Obwohl wir nicht die Damen sind, setzen sich unsere Gespräche auch hier intensiv fort. Sechs Monate haben wir uns nicht gesehen, inzwischen ist Vieles passiert. Langsam geht die Sonne unter, die Schatten der Bäume werden immer länger. Trotzdem sind die Vögel noch immer lauthals am Singen, als hätte ihr Gesang am jetzt endenden Tag noch nicht alles gesagt, was sie eigentlich sagen wollten. Allmählich werden auch sie leiser, der Gesang hört langsam auf. Im letzten Licht sehen wir plötzlich eine Bewegung vor uns auf dem Weg - was war das? Ohne Fernglas können wir das Stück nicht ansprechen. Ist es „unser“ Bock? Oder doch ein anderer? Nun stehen dort sogar zwei Stücke. Thomas sagt nichts, er greift nur zu seinem Spektiv. Kann er so spät damit noch gut sehen? „Das linke Stück ist Dein Bock! Aber vorsichtig, das rechte ist eine Gais!“ dirigiert mich Thomas. Schon vor dieser Ansage hatte ich die Büchse bereitgelegt und die beiden Stücke durch das Zielfernrohr beobachtet. Alles klar, aber das linke Stück steht mit dem Spiegel zu mir und es wird immer dunkler und dunkler. Der Bock steht immer noch spitz von uns weg. Plötzlich merke ich, dass irgendetwas nicht passt, das rechte Stück springt sogar ab! Unser Bock holt Wind… und dreht sich dafür ein bisschen zur Seite. Damit zeigt er mir kurz sein Blatt! Das reicht mir, um einen sauberen Schuss abzugeben: Der Bock bricht zusammen und bleibt im Feuer. Im selben Moment spüre ich, dass Thomas mir auf den Rücken klopft und mir Waidmannsheil wünscht -was für ein Auftakt!
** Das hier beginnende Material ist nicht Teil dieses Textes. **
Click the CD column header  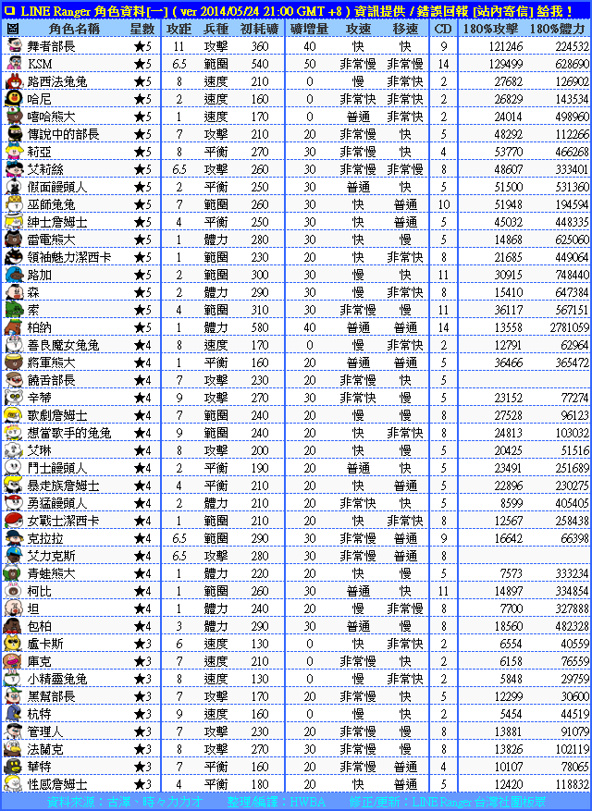[x=443, y=29]
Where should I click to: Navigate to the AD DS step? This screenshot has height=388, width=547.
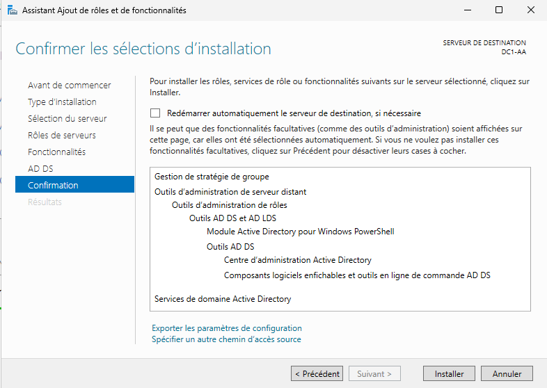pos(40,169)
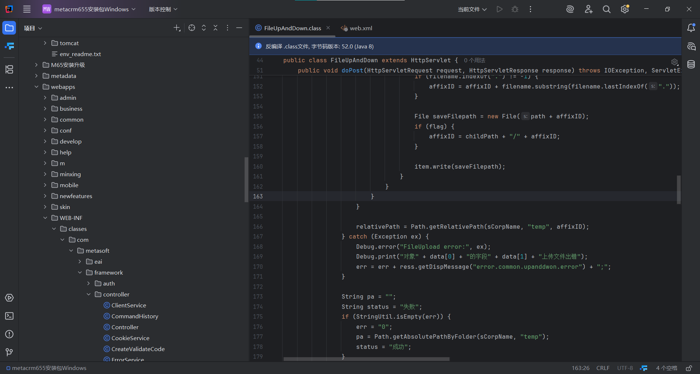
Task: Open the 当前文件 run configuration dropdown
Action: tap(472, 9)
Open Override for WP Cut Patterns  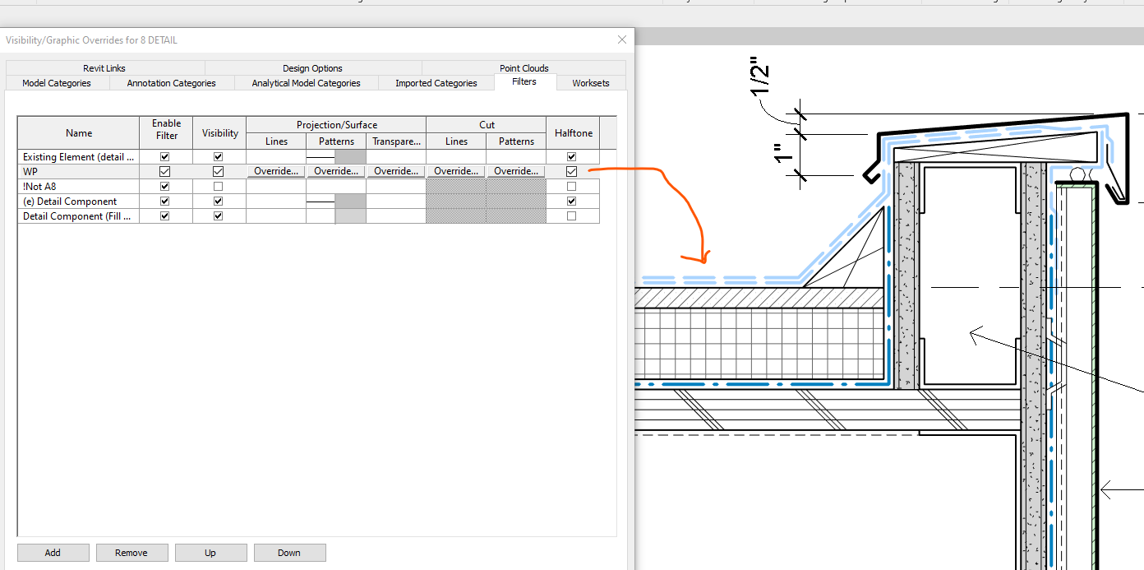(x=515, y=171)
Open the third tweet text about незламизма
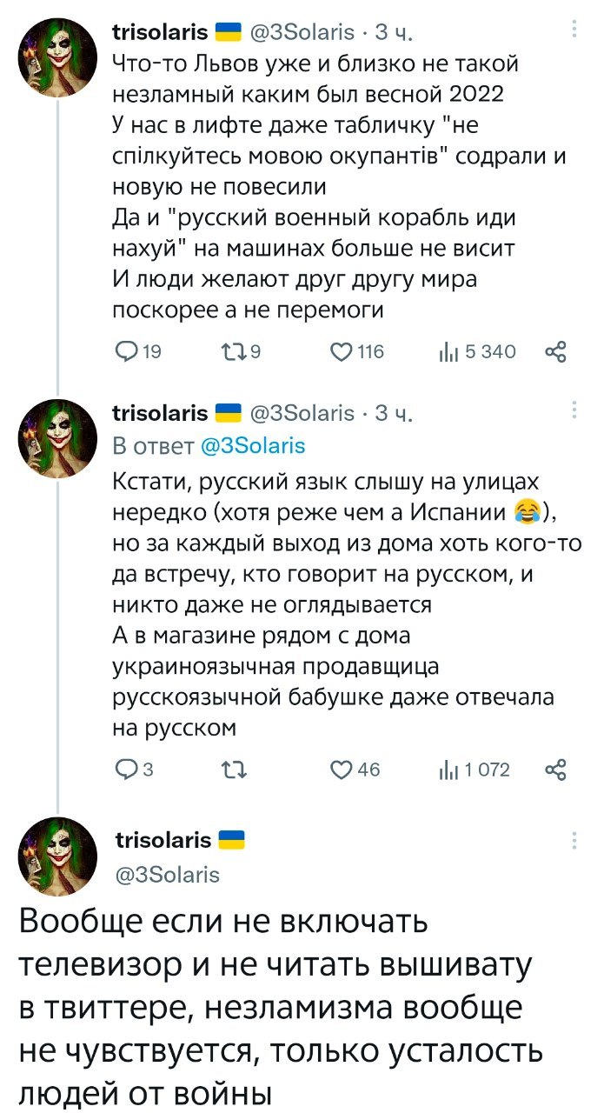Image resolution: width=604 pixels, height=1113 pixels. pyautogui.click(x=278, y=1004)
Wir müssen schon unsere Taschenlampen benutzen, um zum Bock zu kommen. Er ist gut und alt, wir bewundern besonders die schöne, braune Farbe seiner Stangen. „Das ist er, ich kannte ihn seit ein paar Jahren!“ freut sich Thomas. Nun kommt wie immer meine Kamera an die Reihe, um diese einmaligen Augenblicke zu erfassen.
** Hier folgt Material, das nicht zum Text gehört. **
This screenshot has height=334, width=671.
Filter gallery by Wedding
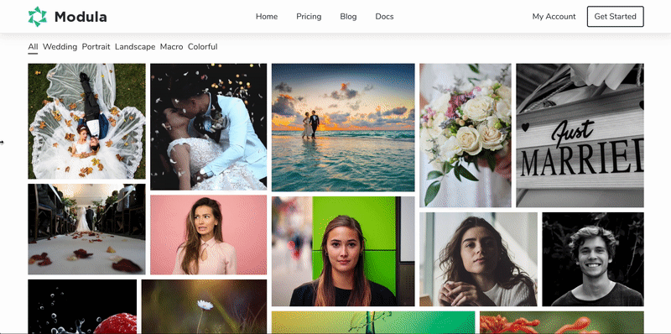[x=60, y=47]
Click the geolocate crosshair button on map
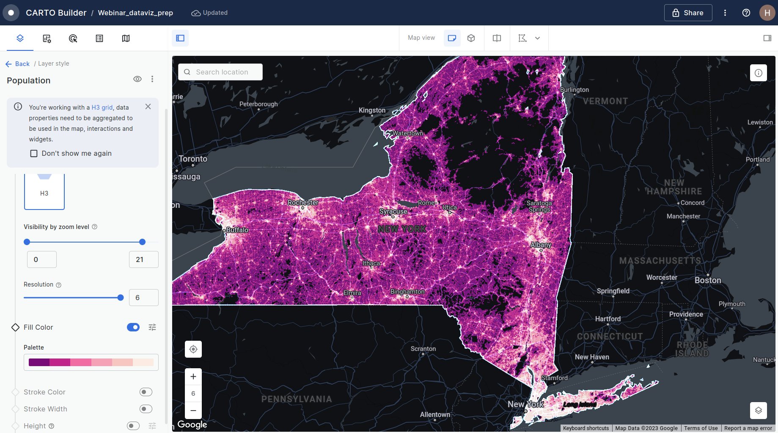 [193, 349]
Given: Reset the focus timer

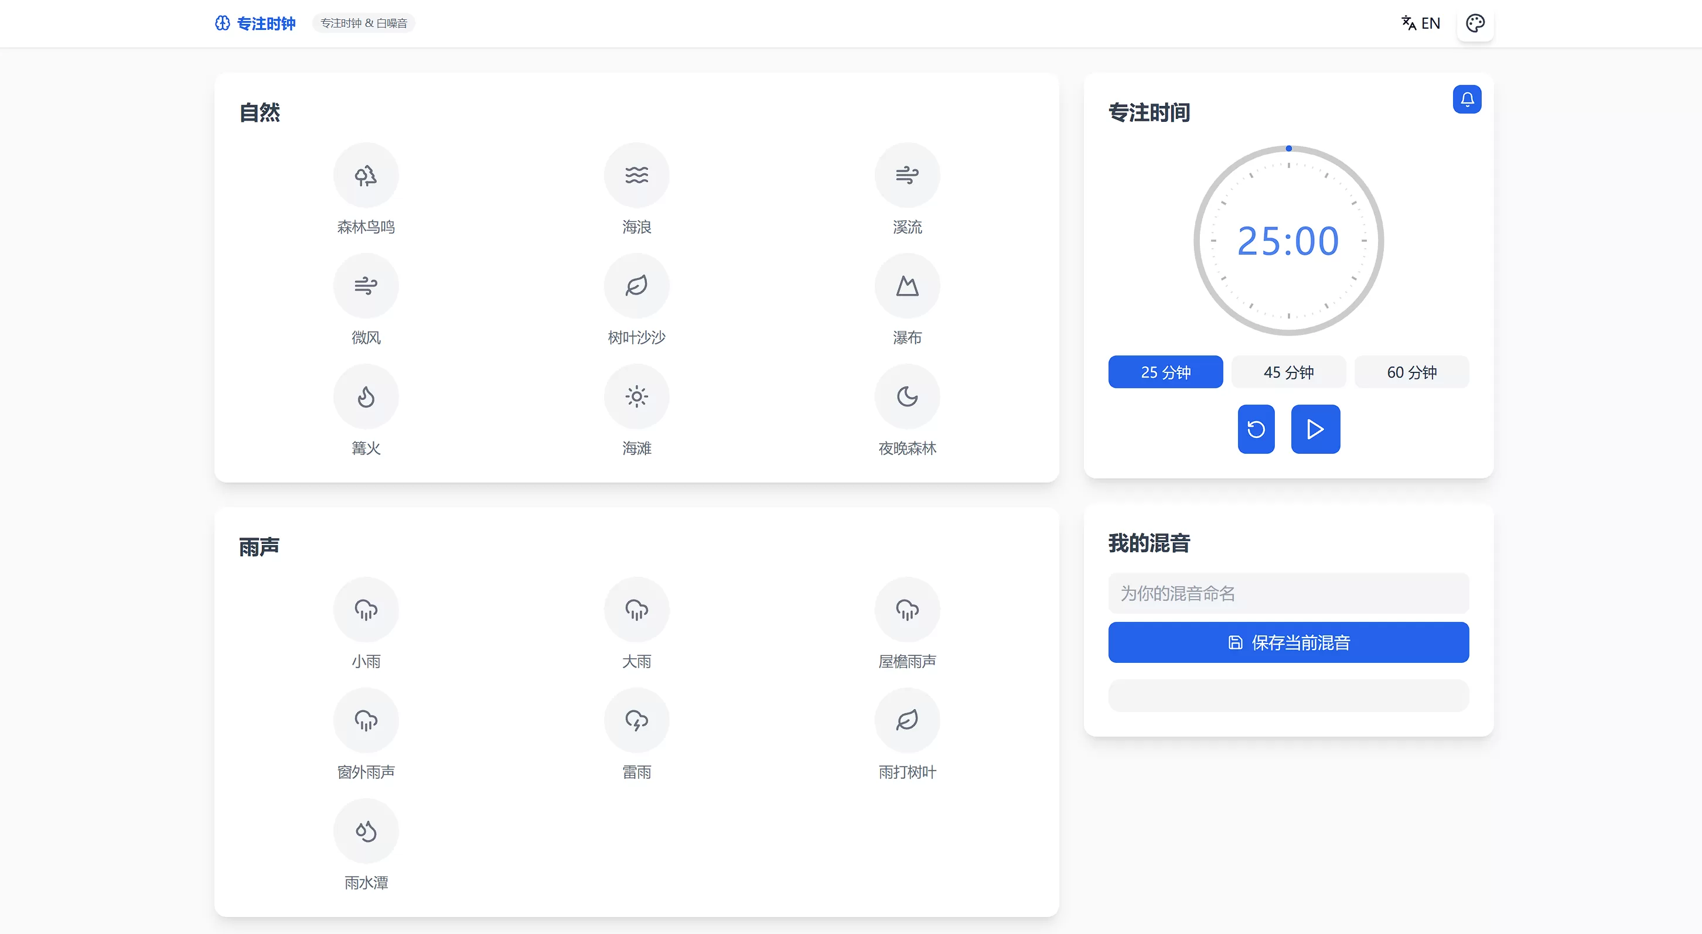Looking at the screenshot, I should coord(1255,429).
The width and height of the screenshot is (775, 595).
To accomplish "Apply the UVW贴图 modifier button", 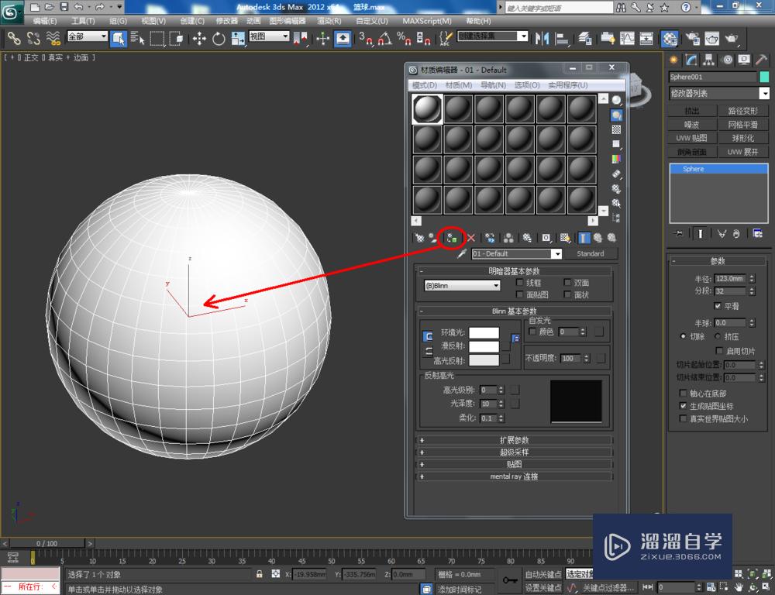I will point(691,137).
Wir fahren schnell nach Hause, um mit der „roten Arbeit“ unser heutiges Tagwerk zu beenden. Nur kurz sitzen wir im Garten und erleben noch einmal unseren Ansitz nach. Lange können wir nicht, denn in gerade mal drei Stunden geht es weiter! Also: „Schnell ein bisschen schlafen!“

Der Wecker ist grausam und ich muss schnell aufstehen, damit er nicht die ganze Familie weckt. Egal um wie viel Uhr, ich muss immer frühstücken! Thomas bereitet etwas Kleines für mich zu und schon sitzen wir im Auto Richtung Revier. „Ich bin zu langsam eingeschlafen, wie immer!“ jammere ich laut. „Sollen wir lieber zu Hause bleiben?“ fragt Thomas mit einem Lächeln. Und mein Lächeln antwortet ihm, ohne etwas zu sagen.
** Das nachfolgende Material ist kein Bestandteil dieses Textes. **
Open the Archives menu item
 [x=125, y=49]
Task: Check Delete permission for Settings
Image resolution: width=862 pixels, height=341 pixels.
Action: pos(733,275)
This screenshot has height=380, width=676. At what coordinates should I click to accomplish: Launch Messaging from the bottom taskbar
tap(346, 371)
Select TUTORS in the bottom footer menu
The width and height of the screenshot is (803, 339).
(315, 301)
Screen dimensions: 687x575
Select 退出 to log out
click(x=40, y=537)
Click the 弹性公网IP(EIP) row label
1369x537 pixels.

Wieder sitzen wir an einem Waldweg, rechts vor uns ist eine kleine Wiese, links geht ein Bestand mit Fichten, Tannen und Buchen bergauf. Es ist noch ziemlich finster, als wir es uns auf dem Hochstand bequem machen. Schon bald spüre ich, wie mein Kopf immer schwerer und schwerer wird. Gott sei Dank sitzt Thomas dabei, sonst würde ich sicher einnicken und den schönen Morgen verschlafen. Langsam wird es heller. Auf einmal nimmt Thomas sein Spektiv und kontrolliert den Hang links neben uns. Auch ich sehe dort im Bestand einen Schatten. Ich greife gleich zu der Büchse. „Ich bin mir nicht sicher“ wispert Thomas. Egal, ich bin vorbereitet! Aber das Stückt verschwindet so schnell und unerwartet, wie es aufgetaucht ist. „Schade, aber es gibt hier zwei Böcke und ich war mir nicht sicher,“ entschuldigt sich Thomas. „Ist doch egal, Hauptsache wir haben keinen Zukunftsbock erlegt!“ beruhige ich ihn.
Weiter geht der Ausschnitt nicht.